_EXERCISE:_
The required output is the lines below from the line containing "The image size is (1400, 849)." to the line containing "This screenshot has height=479, width=391.", inclusive, retyped exactly. No other lines belong in it.

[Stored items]

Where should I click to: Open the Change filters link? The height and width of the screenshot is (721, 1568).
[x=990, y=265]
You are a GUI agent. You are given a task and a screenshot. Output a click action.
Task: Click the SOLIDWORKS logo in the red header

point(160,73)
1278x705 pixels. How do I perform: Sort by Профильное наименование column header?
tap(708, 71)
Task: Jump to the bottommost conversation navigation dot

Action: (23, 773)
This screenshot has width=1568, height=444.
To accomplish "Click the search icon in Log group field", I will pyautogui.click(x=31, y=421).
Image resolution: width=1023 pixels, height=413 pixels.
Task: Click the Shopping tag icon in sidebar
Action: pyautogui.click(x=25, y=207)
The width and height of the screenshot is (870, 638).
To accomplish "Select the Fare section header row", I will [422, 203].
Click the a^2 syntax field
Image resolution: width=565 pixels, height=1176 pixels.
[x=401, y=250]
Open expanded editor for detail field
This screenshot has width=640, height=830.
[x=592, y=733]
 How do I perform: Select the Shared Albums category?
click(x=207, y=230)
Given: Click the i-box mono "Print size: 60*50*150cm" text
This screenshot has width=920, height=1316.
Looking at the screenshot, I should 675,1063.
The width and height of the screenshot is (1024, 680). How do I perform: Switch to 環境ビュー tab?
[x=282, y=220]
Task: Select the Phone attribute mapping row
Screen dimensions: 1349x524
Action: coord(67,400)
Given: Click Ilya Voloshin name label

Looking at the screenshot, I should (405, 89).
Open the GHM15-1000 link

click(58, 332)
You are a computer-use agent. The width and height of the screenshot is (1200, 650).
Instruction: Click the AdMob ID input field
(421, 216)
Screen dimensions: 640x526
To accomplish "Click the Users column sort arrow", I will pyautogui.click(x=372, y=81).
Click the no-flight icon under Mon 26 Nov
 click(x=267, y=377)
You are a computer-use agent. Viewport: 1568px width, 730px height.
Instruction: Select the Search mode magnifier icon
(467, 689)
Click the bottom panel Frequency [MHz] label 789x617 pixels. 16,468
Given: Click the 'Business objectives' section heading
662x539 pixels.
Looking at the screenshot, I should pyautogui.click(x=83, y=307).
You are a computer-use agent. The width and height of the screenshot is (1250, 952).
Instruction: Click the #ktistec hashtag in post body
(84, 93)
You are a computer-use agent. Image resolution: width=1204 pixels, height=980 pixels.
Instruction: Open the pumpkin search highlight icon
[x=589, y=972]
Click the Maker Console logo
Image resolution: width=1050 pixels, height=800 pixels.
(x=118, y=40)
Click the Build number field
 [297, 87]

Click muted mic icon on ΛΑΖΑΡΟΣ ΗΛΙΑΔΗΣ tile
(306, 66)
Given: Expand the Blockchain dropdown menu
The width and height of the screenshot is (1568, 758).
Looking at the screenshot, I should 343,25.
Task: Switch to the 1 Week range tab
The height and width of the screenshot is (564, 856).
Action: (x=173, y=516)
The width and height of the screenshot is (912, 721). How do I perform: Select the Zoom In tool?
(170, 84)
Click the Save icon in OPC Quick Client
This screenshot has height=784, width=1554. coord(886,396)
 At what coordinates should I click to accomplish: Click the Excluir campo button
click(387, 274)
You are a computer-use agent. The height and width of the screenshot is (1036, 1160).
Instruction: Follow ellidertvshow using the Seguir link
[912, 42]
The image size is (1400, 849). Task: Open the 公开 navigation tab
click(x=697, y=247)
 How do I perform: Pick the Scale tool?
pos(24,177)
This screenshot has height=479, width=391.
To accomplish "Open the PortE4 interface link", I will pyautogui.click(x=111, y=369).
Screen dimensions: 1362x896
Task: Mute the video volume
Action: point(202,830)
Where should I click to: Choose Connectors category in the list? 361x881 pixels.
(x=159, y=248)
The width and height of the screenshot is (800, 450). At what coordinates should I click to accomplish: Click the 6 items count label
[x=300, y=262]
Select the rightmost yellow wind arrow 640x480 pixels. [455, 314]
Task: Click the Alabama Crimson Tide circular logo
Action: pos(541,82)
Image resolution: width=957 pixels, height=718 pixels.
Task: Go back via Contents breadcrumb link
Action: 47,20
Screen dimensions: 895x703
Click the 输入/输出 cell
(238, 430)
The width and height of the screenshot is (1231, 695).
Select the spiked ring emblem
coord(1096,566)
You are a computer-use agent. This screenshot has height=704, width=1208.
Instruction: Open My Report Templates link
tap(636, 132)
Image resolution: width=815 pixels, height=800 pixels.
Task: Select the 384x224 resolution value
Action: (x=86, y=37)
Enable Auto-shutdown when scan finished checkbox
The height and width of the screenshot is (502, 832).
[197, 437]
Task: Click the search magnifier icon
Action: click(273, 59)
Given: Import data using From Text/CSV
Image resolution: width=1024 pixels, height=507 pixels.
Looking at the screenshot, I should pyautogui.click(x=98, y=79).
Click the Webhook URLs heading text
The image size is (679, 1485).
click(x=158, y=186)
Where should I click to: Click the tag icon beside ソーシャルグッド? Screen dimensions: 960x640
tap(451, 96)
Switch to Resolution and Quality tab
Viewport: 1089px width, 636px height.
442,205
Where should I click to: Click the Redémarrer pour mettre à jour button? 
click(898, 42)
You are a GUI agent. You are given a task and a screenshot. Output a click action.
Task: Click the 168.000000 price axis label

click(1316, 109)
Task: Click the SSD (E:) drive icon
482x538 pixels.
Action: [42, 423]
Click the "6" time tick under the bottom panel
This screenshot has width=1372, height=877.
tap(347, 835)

_EXERCISE ANSWER:_
The image size is (1400, 849). Task: Open the 公开 navigation tab
click(x=697, y=247)
 How do I perform: Pick the Scale tool?
pos(24,177)
This screenshot has height=479, width=391.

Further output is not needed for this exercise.